3065 sayılı Katma Değer Vergisi Kanunu'nun 1. maddesinde, "Türkiye'de yapılan ticari, sınai, zirai faaliyet ve serbest meslek faaliyeti çerçevesinde yapılan teslim ve hizmetler, her türlü mal ve hizmet ithalatı, diğer faaliyetlerden doğan teslim ve hizmetlerin katma değer vergisine tabi olduğu,
Dosyasının incelenmesinden; davacı hakkında 2011 yılında yaptığı satışlarla ilgili yapılan incelemede davacının bazı gayrimenkullerin satış bedellerini eksik beyan ettiğinin tespiti üzerine düzenlenen … tarih ve … sayılı Vergi Tekniği Raporu'nda, davacının … ili Mamak ilçesi … Mahallesi … ada … parselde yaptığı inşaat nedeniyle payına toplam 12 adet bağımsız bölüm düştüğü, Ankara ili Mamak ilçesi … Mahallesi … ada … parselde yaptığı inşaat nedeniyle payına toplam 8 adet bağımsız bölüm düştüğü, Ankara ili Mamak ilçesi … Mahallesi … ada … parselde yaptığı inşaat nedeniyle payına toplam 9 adet bağımsız bölüm düştüğü, söz konusu bağımsız bölümlerin emsal bedellerinin tespiti amacıyla 2 nolu Takdir Komisyonu tarafından, bilirkişi marifetiyle yapılan tespit dikkate alınarak maliyet bedel takdiri yapıldığı, söz konusu VTR esas alınarak düzenlenen … tarih ve … sayılı Vergi İnceleme Raporu'yla, 58.461,70 TL tek kat vergi ziyaı cezalı katma değer vergisi tarhiyatı yapıldığı anlaşılmaktadır.
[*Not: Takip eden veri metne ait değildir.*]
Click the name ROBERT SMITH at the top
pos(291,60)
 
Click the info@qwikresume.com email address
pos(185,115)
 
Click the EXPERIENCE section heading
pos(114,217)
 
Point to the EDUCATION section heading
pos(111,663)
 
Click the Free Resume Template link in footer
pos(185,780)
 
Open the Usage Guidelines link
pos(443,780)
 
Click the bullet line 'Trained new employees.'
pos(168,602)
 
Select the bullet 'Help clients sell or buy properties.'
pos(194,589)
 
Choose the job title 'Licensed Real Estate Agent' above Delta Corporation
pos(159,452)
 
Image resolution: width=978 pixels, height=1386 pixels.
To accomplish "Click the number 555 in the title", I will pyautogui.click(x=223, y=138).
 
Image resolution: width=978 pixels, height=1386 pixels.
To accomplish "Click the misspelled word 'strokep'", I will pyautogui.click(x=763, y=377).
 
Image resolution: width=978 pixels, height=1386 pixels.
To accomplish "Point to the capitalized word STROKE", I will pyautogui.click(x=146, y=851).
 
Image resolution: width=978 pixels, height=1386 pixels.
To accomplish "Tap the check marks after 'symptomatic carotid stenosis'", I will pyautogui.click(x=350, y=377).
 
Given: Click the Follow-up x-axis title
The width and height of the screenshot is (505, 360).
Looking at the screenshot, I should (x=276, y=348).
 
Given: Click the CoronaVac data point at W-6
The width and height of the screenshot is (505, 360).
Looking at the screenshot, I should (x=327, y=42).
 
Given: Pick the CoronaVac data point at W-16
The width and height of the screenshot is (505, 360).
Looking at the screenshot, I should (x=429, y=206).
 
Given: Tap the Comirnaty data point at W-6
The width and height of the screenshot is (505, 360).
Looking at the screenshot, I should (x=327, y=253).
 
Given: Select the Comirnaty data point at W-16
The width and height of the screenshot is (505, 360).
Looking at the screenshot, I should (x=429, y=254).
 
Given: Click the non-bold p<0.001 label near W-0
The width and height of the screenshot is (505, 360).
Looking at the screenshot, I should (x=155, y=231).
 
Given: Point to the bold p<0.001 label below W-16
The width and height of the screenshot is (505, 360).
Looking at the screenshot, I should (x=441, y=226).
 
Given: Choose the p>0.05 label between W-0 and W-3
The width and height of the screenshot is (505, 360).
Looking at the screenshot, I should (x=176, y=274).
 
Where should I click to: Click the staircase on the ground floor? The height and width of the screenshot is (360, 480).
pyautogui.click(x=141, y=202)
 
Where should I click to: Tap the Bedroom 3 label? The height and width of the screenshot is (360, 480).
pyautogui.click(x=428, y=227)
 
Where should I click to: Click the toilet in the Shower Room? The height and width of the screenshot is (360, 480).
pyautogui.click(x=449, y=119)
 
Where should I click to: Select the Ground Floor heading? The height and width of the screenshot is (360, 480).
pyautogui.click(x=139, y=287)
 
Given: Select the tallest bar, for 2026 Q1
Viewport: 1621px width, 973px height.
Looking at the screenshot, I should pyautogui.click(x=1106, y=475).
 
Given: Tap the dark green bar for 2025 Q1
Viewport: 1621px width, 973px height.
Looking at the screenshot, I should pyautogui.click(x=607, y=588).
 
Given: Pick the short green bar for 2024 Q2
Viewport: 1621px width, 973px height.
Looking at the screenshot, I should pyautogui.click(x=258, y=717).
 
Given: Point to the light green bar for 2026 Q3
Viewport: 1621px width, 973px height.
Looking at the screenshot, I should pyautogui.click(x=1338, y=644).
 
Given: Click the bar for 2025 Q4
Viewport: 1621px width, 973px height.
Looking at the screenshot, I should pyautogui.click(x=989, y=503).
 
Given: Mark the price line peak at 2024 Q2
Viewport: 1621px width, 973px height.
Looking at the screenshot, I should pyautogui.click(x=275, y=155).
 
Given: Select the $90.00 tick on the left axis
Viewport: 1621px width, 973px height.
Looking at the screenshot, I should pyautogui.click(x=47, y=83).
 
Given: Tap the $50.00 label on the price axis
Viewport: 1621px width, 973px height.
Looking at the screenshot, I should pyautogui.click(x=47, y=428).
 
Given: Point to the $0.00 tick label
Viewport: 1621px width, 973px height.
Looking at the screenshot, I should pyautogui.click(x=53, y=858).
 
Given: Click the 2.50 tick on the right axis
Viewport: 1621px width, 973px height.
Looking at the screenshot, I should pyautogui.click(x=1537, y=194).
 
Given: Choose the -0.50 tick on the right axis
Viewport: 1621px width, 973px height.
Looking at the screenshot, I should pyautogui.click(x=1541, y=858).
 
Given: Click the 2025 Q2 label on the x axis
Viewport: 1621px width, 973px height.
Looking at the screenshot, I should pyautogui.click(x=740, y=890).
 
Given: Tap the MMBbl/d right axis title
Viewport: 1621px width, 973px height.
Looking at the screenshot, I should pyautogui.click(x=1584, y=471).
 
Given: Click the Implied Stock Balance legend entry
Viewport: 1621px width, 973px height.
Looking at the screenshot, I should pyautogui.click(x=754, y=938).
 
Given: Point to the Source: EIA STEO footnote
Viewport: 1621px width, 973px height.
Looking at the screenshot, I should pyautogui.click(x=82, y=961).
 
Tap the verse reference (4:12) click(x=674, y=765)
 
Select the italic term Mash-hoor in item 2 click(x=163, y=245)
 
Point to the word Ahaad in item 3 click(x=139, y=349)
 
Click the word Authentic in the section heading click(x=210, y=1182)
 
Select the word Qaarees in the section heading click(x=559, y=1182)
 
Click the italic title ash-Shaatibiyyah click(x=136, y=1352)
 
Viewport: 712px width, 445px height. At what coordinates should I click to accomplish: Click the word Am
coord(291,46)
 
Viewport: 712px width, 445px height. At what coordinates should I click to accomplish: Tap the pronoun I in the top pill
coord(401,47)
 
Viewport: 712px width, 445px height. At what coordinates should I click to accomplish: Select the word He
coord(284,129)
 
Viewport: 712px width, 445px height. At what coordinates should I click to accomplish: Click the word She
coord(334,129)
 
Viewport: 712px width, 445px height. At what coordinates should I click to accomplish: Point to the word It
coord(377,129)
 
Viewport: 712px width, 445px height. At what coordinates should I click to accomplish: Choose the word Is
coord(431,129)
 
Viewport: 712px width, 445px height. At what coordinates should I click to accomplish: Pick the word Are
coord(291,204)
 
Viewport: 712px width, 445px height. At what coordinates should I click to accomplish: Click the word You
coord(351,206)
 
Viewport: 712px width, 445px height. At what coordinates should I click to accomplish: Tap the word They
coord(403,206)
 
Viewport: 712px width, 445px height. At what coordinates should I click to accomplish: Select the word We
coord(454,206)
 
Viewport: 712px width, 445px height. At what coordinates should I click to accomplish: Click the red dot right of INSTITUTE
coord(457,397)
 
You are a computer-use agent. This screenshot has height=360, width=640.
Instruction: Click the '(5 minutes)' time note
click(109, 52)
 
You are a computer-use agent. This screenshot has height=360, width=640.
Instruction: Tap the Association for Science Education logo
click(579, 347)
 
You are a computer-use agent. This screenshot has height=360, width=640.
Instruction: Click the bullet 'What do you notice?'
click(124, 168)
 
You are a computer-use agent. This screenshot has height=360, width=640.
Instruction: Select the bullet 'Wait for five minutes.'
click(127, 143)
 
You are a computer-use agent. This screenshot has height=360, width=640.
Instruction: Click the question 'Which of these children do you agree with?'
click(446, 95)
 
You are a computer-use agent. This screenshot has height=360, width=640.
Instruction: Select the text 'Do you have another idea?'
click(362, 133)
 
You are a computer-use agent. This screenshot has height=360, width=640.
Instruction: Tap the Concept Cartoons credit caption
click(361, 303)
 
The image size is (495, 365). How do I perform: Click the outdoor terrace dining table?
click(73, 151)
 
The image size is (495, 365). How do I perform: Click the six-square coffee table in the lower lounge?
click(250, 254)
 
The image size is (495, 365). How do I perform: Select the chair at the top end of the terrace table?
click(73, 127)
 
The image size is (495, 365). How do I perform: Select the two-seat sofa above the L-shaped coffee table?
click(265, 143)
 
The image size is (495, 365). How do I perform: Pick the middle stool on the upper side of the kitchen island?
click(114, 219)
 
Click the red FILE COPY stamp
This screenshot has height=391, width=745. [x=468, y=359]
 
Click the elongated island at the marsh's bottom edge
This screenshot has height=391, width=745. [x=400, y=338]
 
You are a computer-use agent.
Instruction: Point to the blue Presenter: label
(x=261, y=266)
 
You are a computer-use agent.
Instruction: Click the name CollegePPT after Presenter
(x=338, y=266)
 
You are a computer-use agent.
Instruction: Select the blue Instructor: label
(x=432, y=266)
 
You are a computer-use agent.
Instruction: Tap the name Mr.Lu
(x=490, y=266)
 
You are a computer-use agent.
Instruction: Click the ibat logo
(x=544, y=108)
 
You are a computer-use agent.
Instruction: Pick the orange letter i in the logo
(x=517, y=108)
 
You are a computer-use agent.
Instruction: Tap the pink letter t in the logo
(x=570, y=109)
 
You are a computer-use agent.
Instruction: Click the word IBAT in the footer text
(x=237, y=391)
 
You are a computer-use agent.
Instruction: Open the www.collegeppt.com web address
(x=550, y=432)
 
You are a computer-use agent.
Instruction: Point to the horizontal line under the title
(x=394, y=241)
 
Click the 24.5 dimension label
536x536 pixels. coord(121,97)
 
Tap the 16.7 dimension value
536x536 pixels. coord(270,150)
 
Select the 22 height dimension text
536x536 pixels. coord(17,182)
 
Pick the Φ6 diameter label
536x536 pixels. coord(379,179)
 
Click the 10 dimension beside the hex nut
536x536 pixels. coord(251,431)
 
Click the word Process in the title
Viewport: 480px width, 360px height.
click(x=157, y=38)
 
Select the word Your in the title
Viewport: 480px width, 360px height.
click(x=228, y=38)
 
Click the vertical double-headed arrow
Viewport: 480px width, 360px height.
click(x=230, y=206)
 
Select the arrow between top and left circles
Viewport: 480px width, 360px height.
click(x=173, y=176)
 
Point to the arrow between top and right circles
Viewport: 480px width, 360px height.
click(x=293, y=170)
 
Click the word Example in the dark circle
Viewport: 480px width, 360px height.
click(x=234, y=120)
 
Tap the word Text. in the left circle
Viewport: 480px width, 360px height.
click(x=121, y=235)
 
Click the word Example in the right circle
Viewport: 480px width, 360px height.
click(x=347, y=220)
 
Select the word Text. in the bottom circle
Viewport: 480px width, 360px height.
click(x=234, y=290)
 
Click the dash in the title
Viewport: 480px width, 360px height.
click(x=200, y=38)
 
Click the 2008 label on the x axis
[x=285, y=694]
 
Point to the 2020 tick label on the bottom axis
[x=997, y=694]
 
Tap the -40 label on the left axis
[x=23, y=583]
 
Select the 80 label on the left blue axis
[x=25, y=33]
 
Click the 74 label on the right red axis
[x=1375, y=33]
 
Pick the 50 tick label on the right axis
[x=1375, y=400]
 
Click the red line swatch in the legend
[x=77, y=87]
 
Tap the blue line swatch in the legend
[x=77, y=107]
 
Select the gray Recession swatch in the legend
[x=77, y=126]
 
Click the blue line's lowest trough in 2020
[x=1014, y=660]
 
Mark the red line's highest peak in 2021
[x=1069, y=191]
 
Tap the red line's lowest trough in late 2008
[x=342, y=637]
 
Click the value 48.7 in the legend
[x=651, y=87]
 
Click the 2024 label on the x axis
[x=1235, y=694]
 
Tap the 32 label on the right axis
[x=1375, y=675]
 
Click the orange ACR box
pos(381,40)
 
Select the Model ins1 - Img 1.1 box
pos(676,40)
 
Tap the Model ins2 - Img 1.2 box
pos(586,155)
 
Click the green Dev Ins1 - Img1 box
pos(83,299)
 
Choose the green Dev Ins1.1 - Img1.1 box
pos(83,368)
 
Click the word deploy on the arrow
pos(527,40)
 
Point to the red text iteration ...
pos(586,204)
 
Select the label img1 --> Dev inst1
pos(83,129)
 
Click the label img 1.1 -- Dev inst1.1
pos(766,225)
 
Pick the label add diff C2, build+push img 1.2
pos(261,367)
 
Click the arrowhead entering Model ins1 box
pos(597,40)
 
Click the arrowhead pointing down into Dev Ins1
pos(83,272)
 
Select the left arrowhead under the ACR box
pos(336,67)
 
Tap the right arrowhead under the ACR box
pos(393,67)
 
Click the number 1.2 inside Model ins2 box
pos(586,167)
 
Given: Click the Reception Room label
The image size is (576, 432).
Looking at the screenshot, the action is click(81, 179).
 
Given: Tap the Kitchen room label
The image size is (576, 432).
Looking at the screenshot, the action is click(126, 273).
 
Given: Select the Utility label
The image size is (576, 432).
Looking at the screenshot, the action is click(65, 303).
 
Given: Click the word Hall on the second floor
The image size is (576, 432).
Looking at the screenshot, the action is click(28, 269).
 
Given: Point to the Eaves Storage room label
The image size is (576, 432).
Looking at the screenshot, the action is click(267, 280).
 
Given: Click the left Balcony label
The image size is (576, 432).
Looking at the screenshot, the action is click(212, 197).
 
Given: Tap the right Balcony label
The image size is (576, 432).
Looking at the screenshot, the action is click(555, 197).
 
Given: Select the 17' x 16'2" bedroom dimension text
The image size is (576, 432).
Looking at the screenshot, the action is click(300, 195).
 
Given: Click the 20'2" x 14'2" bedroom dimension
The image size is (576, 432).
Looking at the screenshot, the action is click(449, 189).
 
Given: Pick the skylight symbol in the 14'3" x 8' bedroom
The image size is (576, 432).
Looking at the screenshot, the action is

Kat karşılığı inşaat sözleşmesi kapsamında kendine düşen bağımsız bölümleri ticari amaçla satan arsa sahibinin sattığı bağımsız bölümlerin maliyet bedelinin, arsanın devir bedelinin karşılığında alınan (sözleşme gereği) bağımsız bölümler olduğu, arsa maliyetinin ise, müteahhidin arsa sahibine teslim ettiği bağımsız bölümler için yaptığı harcamalar toplamı olduğu anlaşılmaktadır. Yani arsa sahibinin, müteahhitten sözleşme gereği iktisap ettiği dairelerin kısmına ilişkin harcanan bedel, arsa sahibi için sattığı taşınmazların maliyet bedelini oluşturmaktadır.
Dolayısıyla yapılan tarhiyatın hukuka uygun olduğu anlaşıldığından Mahkeme kararının kaldırılması isteminin reddine dair Vergi Dava Dairesi kararında hukuk, isabet bulunmadığı görüşüyle Dairemiz kararına katılmıyorum.